Shabbat is the pinnacle of Creation. The final day that is given over to rest. God rests and we are to rest as well. This final created item is not good, but “holy”, that is, set apart from all the other days. It is interesting, given the lunar nature of the Jewish calendar, that the first holiday is set according to “solar” time.
There is a radical shift that takes place beginning in verse four. The point of view now changes from God to humanity. From now on, the Bible will always be from the human viewpoint. We now have another creation story, a different one. Biblical commentators have tried for centuries to try and reconcile this story with the story in chapter one. Modern scholars of the Bible understand that this part of chapter two is a second, different, creation story; it is told in a different order, it describes the world differently and human beings are not created male and female, but male (Adam) only. The woman will be created later. Humans are created from dust/dirt/clay. The male is placed in a garden near Eden with instructions to tend the garden and not eat from the “Tree of Knowledge of Good and Bad”. The penalty for eating from the tree will be death. It is unclear if Adam even understands what “death” means.

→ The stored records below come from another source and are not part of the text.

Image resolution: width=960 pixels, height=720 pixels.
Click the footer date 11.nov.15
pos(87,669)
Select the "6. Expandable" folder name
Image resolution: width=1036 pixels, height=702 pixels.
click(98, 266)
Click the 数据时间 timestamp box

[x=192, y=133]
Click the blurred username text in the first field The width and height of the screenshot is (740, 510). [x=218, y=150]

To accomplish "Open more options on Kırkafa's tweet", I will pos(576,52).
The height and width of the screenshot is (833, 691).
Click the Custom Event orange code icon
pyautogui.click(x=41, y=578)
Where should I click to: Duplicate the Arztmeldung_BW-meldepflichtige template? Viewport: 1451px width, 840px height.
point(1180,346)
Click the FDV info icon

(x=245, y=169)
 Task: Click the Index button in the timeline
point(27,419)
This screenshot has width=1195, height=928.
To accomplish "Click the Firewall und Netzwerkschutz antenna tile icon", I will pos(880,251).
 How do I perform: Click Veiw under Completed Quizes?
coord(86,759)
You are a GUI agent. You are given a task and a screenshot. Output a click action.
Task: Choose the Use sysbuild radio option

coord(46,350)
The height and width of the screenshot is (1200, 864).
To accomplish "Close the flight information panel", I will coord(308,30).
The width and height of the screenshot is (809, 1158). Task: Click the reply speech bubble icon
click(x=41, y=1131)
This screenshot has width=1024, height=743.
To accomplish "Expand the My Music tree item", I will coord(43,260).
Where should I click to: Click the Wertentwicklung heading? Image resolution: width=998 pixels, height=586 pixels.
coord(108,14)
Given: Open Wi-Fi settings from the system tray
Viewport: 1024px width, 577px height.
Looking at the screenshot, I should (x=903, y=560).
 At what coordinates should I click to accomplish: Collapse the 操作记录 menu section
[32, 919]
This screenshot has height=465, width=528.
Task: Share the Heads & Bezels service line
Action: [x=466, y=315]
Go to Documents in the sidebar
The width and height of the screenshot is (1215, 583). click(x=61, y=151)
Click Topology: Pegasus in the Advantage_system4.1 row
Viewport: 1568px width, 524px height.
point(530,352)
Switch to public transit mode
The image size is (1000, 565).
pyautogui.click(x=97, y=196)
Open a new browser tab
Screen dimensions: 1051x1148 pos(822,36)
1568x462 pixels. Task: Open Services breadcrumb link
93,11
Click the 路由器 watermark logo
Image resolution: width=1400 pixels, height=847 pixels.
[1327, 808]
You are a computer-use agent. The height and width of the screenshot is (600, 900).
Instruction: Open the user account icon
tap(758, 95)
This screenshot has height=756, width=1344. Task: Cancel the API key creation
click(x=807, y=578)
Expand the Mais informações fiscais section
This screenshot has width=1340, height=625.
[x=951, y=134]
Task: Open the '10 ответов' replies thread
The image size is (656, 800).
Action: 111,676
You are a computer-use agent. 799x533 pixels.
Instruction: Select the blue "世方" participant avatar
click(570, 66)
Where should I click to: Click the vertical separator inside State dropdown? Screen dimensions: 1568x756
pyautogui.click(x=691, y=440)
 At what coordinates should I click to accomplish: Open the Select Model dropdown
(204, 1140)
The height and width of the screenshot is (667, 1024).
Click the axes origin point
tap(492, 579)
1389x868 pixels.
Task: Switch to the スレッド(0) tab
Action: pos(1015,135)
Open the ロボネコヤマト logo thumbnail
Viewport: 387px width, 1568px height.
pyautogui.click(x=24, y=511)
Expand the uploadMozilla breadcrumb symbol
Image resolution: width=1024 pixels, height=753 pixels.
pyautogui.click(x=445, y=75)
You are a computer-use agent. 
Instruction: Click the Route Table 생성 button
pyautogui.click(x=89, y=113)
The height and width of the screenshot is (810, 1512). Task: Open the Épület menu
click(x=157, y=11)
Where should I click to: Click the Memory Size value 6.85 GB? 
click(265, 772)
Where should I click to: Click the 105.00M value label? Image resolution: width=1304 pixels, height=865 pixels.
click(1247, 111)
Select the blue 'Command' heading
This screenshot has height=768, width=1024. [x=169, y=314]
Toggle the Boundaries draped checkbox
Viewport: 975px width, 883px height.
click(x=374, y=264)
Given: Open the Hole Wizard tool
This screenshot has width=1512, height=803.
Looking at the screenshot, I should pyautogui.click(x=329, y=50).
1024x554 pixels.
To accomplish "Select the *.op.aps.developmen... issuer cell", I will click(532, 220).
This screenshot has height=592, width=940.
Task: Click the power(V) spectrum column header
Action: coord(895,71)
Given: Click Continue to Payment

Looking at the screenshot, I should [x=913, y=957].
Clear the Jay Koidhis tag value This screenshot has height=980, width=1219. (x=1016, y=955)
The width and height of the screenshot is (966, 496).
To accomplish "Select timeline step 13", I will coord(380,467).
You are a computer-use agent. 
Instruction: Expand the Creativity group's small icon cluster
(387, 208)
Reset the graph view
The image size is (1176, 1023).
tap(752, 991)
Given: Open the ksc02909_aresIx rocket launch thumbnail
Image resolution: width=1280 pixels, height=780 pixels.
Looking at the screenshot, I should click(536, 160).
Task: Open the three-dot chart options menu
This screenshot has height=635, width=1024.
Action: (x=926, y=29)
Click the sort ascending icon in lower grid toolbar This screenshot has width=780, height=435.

Adam gets lonely and, after naming all the animals, realizes that there is no other animal quite like him. Naming animals is a way of ruling over them, another task the Adam is given, to be the steward, the caretaker of all creation and all creatures. It is “not good” that the man is alone so God creates a woman, perhaps from Adam’s rib, or perhaps the description of “his side” is a way of saying that Adam “gave birth” to the woman. She is declared to be a “fitting helper” to Adam.
Note that with the poem at the end of the chapter, recited by Adam, the woman is not in any way “subservient” to the man. She is his equal. They are to become “one flesh.” There is an anachronism at the very end of the chapter. So far we do not have any mothers or fathers in the world (do you think Adam and Eve had belly buttons?) so what does it really mean here that a man and woman leave their mother and father and become one flesh. It seems to imply that a sexual relationship is a part of maturation in human beings.
So what is the moral lesson in chapter two? This second creation story, told from the human perspective, spells out the relationship between humanity and God. We are given the mission to tend to the world, to oversee the daily transactions in nature and to listen to God. This last command will be the subject of the new chapter.